Using a third-party organization to legally employ workers in countries where the hiring company doesn't have its own local entity.
Key Takeaways
An Employer of Record (EOR) is a third-party organization that serves as the legal employer for workers in a specific country on behalf of another company. The hiring company (the "client company") finds and manages the employee day to day. The EOR handles everything on the legal and administrative side: employment contracts that comply with local labor law, payroll processing in local currency, tax withholding and filing, statutory benefits enrollment, and termination procedures. Here's why this matters. If a US-based company wants to hire a software engineer in Germany, it has two options. Option one: set up a German subsidiary (a GmbH), register with German tax authorities, hire a local accountant, appoint a managing director, and comply with German employment law. That process takes 3 to 12 months and costs $20,000 to $50,000 in setup fees alone. Option two: use an EOR that already has a German entity. The EOR employs the engineer on paper, the US company manages their work, and the whole process takes 2 to 4 weeks. The EOR model exploded after 2020 when companies realized they could hire talent anywhere without the overhead of international entity setup.

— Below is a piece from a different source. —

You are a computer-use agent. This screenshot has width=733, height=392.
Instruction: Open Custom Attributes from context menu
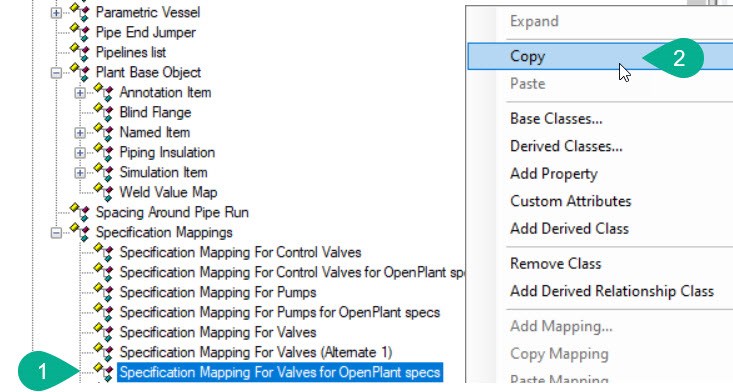(x=571, y=201)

Staffing agencies find candidates for you. EORs employ candidates you've already found. With a staffing agency, the workers are typically temporary and the agency controls placement. With an EOR, the workers are permanent hires who the client company recruits, interviews, and selects. The EOR only steps in as the legal employer. The client company decides the role, compensation, responsibilities, and performance standards. The EOR ensures all of that complies with local law.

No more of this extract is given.